Upon further analysis of this, I believe this is (at least partially) caused by the data alignment of the four-pointers. This will cause some level of cache bank/way conflicts.
If I've guessed correctly on how you are allocating your arrays, they are likely to be aligned to the page line.
This means that all your accesses in each loop will fall on the same cache way. However, Intel processors have had 8-way L1 cache associativity for a while. But in reality, the performance isn't completely uniform. Accessing 4-ways is still slower than say 2-ways.
EDIT: It does in fact look like you are allocating all the arrays separately.
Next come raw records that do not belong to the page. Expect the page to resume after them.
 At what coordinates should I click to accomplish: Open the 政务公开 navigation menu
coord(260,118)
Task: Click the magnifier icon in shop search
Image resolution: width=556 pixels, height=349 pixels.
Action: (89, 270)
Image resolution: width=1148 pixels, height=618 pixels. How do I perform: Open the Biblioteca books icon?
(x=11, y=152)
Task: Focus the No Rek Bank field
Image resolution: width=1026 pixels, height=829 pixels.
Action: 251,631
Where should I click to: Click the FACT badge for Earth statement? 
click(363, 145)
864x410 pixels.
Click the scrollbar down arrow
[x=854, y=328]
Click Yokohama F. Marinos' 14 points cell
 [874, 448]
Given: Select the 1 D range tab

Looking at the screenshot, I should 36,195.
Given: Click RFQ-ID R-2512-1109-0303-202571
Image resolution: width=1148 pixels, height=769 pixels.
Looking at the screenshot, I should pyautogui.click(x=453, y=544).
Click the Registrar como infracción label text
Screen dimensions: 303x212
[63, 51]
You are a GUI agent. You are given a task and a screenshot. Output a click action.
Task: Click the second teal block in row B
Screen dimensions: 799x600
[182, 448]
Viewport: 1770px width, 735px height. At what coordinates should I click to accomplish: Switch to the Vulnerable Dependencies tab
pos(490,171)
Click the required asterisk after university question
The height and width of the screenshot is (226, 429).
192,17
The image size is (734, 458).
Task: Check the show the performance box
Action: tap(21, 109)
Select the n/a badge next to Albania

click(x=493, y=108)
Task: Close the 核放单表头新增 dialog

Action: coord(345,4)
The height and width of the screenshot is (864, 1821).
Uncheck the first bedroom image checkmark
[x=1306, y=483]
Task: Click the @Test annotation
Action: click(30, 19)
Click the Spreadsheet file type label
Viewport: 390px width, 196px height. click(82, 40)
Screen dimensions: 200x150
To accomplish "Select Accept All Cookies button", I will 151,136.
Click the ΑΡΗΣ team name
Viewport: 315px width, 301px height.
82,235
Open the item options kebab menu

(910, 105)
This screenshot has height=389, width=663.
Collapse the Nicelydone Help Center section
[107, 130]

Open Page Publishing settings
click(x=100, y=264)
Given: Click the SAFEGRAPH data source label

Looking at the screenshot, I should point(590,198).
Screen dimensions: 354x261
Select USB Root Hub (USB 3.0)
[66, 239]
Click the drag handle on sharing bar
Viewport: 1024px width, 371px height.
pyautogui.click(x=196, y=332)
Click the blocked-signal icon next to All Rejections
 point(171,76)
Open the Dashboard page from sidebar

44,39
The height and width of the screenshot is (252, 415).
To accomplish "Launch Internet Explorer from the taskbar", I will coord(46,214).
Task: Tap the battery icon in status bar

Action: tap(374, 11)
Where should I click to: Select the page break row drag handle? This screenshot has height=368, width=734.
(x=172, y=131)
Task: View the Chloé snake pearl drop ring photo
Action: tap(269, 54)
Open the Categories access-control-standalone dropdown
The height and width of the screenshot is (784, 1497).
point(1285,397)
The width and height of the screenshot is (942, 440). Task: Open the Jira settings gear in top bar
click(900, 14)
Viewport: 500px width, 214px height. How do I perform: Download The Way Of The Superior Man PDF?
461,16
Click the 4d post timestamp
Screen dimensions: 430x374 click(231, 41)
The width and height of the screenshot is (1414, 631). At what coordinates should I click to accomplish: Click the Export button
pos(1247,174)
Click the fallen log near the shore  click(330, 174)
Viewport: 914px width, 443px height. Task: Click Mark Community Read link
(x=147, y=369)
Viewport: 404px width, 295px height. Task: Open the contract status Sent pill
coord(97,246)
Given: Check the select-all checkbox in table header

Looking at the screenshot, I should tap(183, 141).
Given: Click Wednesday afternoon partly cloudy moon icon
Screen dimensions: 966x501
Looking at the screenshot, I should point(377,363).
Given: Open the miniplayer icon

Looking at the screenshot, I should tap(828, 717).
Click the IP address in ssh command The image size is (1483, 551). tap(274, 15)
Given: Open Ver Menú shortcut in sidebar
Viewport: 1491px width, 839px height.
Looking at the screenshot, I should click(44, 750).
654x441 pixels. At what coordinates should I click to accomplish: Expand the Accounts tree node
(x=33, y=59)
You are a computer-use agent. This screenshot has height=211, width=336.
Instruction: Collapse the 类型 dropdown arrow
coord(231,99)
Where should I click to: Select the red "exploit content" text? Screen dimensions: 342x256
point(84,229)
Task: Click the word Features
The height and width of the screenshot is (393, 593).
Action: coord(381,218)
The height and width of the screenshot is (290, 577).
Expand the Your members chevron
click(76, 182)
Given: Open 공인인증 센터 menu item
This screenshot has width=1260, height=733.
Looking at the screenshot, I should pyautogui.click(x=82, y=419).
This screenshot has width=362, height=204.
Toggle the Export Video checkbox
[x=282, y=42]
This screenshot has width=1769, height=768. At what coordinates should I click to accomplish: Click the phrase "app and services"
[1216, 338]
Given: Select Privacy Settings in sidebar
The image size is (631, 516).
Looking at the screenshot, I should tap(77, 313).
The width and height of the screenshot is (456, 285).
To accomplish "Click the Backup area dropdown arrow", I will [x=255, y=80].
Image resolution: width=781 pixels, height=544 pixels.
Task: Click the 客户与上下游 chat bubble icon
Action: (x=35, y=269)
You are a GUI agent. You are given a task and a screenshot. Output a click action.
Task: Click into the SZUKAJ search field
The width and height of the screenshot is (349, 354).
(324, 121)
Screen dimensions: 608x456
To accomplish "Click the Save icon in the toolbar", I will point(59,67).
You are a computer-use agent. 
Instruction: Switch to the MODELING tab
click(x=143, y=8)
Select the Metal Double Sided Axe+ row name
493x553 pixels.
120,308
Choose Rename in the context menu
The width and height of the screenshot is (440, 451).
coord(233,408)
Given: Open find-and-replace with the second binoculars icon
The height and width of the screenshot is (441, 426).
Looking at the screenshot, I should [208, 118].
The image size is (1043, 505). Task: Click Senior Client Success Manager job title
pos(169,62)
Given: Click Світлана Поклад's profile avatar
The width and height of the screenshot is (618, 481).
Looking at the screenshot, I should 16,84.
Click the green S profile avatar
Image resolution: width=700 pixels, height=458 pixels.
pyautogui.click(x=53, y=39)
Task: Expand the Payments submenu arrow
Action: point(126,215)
Usually when such large allocations are requested, the allocator will request fresh pages from the OS. Therefore, there is a high chance that large allocations will appear at the same offset from a page-boundary.
Here's the test code:
int main(){
const int n = 100000;
#ifdef ALLOCATE_SEPERATE
double *a1 = (double*)malloc(n * sizeof(double));
double *b1 = (double*)malloc(n * sizeof(double));
double *c1 = (double*)malloc(n * sizeof(double));
double *d1 = (double*)malloc(n * sizeof(double));
#else
double *a1 = (double*)malloc(n * sizeof(double) * 4);
double *b1 = a1 + n;
double *c1 = b1 + n;
double *d1 = c1 + n;
#endif
// Zero the data to prevent any chance of denormals.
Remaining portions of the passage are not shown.